Short problem
Please retype every row below word for word, and leave the pictures out of your answer.

Data listing

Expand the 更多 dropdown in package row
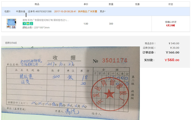point(103,12)
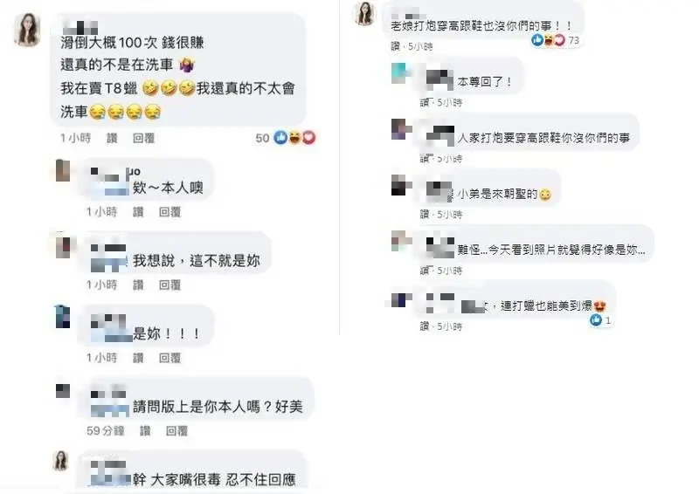Viewport: 699px width, 494px height.
Task: Like the 小弟是來朝聖的 comment
Action: [x=424, y=214]
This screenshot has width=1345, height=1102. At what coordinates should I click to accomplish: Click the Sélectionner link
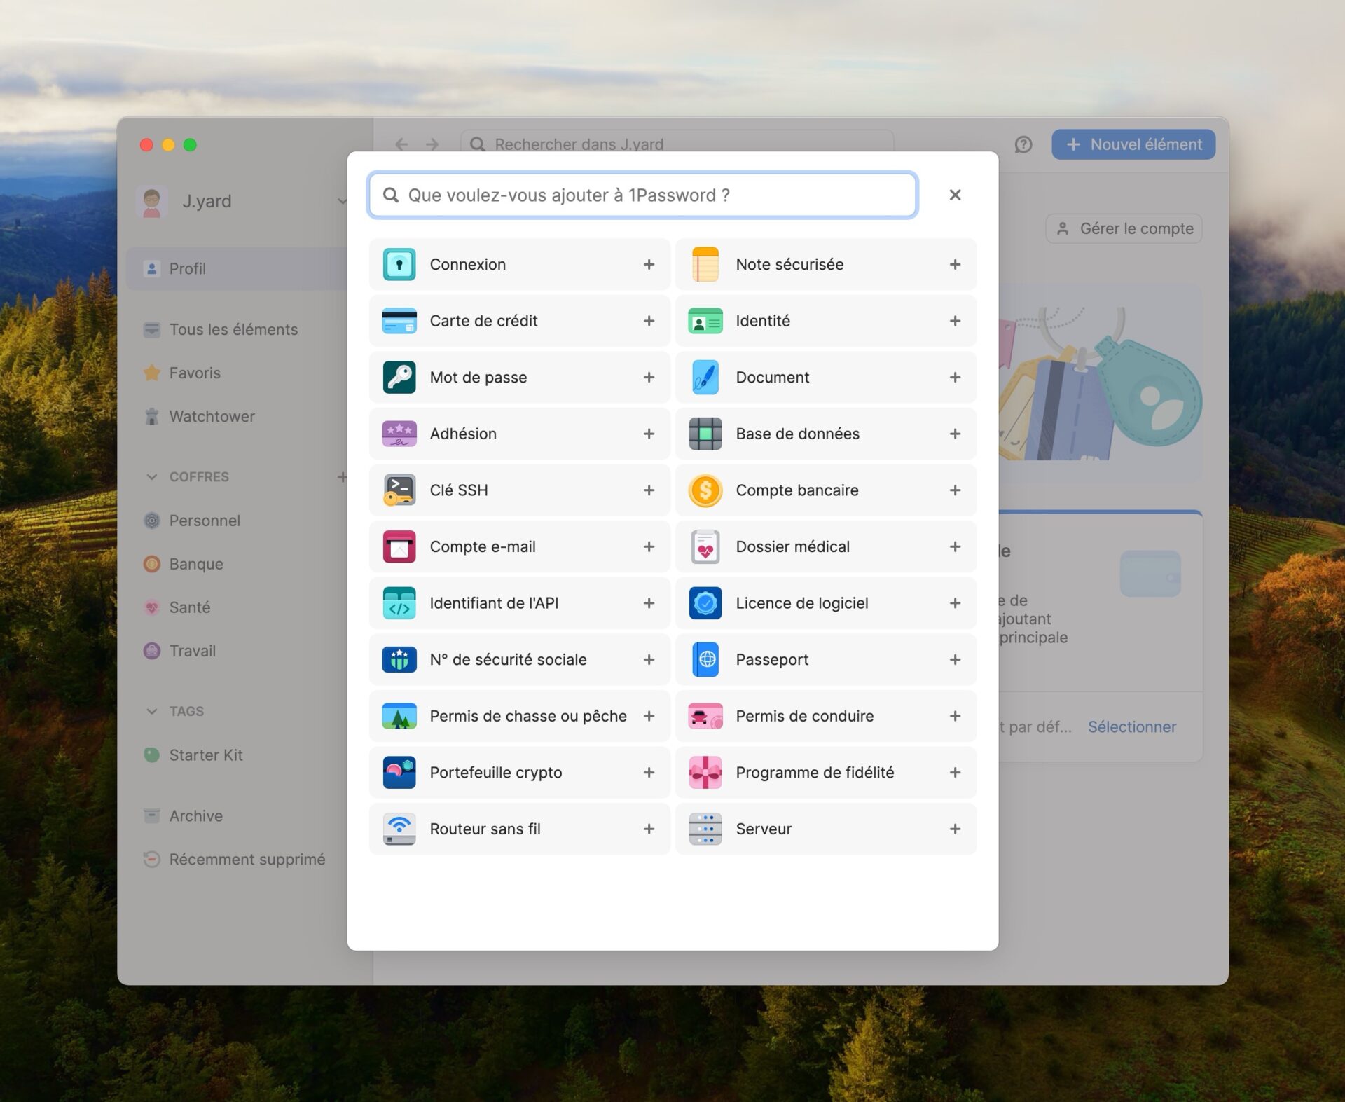click(1131, 727)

Finished task
Expand the 更多 dropdown in package row
point(103,12)
Viewport: 699px width, 494px height.
Task: Like the 小弟是來朝聖的 comment
Action: [x=424, y=214]
This screenshot has width=1345, height=1102. At what coordinates should I click to accomplish: Click the Sélectionner link
click(1131, 727)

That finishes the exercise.